▶ **Activity**
The number of lines holding "legend" is all you should give; count them in the records below.

──────── Supplied data ────────

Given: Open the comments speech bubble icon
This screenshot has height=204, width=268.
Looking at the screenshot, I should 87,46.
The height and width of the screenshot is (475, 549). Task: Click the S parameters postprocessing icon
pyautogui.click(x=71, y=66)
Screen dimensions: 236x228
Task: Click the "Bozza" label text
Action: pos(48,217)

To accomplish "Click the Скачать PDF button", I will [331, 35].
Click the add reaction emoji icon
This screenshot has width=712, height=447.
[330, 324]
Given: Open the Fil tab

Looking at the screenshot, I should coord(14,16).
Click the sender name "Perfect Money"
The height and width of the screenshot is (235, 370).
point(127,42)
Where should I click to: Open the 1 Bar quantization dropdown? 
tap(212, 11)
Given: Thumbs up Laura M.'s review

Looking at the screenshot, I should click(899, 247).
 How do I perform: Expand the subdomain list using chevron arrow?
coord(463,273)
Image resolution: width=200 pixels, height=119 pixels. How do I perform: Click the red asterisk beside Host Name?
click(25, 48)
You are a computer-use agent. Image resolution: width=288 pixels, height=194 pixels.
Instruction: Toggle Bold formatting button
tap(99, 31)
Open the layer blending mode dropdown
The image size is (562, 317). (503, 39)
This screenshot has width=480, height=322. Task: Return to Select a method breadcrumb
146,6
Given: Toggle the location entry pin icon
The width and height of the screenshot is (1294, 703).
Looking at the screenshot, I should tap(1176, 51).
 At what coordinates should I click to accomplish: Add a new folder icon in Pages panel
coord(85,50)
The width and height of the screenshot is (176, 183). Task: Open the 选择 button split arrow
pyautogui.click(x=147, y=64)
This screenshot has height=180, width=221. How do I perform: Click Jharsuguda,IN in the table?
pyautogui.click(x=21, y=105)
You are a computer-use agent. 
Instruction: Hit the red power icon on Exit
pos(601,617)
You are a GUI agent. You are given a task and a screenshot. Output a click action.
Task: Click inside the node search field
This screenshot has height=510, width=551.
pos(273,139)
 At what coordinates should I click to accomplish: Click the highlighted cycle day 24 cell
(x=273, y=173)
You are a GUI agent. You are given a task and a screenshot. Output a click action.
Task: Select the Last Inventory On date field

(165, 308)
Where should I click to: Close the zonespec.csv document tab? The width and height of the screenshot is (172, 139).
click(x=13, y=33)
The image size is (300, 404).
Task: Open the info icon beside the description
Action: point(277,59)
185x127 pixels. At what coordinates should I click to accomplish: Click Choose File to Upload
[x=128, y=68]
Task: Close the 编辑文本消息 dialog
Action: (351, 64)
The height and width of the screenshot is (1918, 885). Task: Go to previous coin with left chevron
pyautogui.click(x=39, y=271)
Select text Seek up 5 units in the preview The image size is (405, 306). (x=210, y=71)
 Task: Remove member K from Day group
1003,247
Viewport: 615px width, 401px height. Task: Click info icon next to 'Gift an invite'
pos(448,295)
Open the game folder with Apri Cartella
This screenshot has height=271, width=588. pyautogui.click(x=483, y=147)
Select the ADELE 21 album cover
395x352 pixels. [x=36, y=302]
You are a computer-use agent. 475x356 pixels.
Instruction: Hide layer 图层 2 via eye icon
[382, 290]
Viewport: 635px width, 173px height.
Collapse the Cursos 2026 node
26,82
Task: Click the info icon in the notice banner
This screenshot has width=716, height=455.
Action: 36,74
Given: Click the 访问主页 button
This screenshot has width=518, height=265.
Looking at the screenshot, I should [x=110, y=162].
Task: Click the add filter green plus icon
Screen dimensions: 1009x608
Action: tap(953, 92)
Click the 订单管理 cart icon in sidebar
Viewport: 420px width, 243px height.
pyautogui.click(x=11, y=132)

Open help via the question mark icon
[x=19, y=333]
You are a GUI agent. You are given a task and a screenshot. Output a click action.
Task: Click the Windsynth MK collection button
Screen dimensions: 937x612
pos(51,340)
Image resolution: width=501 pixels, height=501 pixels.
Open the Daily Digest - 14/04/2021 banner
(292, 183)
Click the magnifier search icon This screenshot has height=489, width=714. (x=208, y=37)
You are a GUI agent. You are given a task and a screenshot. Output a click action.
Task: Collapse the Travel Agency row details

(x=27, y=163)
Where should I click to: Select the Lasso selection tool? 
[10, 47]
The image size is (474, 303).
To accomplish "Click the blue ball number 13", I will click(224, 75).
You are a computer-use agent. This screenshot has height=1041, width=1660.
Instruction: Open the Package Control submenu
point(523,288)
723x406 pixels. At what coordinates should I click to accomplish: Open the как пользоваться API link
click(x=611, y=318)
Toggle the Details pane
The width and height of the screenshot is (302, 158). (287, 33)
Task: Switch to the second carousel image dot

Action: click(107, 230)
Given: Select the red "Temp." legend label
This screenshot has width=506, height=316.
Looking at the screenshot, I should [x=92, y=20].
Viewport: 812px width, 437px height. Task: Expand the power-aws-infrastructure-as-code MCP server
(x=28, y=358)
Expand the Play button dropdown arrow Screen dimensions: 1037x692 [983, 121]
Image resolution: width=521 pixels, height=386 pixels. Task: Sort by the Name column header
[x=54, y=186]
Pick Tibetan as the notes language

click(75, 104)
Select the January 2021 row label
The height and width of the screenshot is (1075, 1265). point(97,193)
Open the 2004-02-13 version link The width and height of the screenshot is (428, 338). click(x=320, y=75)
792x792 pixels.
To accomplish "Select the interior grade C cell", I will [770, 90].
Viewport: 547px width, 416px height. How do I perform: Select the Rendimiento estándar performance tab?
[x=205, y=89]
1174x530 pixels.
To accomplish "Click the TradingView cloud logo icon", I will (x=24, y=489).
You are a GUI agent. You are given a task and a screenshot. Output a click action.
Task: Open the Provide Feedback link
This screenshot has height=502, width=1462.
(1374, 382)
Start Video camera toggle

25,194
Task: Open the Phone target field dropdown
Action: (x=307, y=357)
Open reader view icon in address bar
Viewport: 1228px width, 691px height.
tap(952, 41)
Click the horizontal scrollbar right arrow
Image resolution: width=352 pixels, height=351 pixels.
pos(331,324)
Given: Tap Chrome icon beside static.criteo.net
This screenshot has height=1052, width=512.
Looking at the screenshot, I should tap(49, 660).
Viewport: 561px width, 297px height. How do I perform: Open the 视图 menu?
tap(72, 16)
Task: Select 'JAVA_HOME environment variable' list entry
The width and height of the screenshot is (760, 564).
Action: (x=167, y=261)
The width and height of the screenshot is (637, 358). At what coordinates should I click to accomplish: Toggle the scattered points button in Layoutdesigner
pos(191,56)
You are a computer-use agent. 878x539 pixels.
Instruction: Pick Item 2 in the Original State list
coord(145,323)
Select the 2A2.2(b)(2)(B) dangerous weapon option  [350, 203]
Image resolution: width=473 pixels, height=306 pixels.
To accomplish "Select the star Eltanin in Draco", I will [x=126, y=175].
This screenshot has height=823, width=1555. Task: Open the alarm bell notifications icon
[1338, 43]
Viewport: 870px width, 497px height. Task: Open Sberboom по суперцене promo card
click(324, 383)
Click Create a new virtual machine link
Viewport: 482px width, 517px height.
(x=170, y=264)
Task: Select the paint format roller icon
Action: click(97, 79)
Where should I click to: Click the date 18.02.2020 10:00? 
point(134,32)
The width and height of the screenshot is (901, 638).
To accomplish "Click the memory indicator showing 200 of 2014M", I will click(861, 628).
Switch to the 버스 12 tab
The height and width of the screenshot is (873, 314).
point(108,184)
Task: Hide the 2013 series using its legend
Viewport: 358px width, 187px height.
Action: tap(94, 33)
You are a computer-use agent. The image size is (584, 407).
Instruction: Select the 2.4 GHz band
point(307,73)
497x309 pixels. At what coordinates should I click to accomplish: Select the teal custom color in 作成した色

────────

▶ **Finished task**
2